→ RECORDS SUPPLIED
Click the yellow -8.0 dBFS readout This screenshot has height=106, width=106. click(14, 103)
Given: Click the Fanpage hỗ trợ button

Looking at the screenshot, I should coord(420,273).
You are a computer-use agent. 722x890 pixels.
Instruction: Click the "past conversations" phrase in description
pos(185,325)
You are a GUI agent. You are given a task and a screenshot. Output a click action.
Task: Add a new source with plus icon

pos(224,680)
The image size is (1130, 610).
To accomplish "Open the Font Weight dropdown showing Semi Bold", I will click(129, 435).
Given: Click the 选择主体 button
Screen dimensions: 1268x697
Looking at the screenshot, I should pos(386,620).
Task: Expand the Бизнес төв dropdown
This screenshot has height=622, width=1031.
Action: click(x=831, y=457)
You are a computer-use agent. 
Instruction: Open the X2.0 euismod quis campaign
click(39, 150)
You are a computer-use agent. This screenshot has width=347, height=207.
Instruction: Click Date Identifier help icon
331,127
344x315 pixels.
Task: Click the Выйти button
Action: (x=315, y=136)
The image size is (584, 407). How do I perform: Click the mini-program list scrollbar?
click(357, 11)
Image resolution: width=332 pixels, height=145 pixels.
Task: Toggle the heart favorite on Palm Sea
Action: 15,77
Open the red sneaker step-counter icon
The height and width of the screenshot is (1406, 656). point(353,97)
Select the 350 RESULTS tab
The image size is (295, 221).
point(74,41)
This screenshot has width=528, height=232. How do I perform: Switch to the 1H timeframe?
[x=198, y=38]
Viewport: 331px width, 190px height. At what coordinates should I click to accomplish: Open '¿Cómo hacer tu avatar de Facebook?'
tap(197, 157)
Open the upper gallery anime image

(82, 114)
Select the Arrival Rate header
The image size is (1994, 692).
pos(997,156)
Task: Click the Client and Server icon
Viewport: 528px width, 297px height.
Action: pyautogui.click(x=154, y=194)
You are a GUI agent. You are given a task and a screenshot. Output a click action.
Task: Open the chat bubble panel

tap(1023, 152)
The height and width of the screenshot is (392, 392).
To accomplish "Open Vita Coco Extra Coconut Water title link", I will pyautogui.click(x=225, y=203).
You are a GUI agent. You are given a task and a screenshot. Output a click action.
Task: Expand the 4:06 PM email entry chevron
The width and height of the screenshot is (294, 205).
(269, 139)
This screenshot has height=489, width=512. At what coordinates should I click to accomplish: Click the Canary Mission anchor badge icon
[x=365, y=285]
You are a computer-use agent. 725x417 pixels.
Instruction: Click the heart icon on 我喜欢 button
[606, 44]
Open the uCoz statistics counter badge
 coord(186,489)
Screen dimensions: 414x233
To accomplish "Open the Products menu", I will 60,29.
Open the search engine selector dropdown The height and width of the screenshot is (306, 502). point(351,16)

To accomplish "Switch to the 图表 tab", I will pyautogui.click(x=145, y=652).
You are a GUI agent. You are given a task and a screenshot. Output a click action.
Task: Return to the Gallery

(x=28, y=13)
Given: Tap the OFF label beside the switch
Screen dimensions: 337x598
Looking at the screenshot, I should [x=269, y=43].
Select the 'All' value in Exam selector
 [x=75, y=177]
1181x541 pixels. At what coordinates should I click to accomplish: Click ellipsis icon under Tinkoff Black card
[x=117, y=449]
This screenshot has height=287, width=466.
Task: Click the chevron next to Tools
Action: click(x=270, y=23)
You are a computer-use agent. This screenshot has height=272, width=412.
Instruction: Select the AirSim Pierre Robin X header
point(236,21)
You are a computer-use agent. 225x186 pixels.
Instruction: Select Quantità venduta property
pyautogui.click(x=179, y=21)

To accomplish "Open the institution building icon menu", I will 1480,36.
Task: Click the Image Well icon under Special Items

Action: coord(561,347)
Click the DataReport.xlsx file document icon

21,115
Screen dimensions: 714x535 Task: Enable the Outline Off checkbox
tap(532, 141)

→ WHAT THE EXERCISE ASKS
Using the material, show each line where the string "will" can be found.

→ EXERCISE RESPONSE
To accomplish "Open the Font Weight dropdown showing Semi Bold", I will click(129, 435).
To accomplish "Open Vita Coco Extra Coconut Water title link", I will pyautogui.click(x=225, y=203).
To accomplish "Open the Products menu", I will 60,29.
To accomplish "Switch to the 图表 tab", I will pyautogui.click(x=145, y=652).
To accomplish "Open the institution building icon menu", I will 1480,36.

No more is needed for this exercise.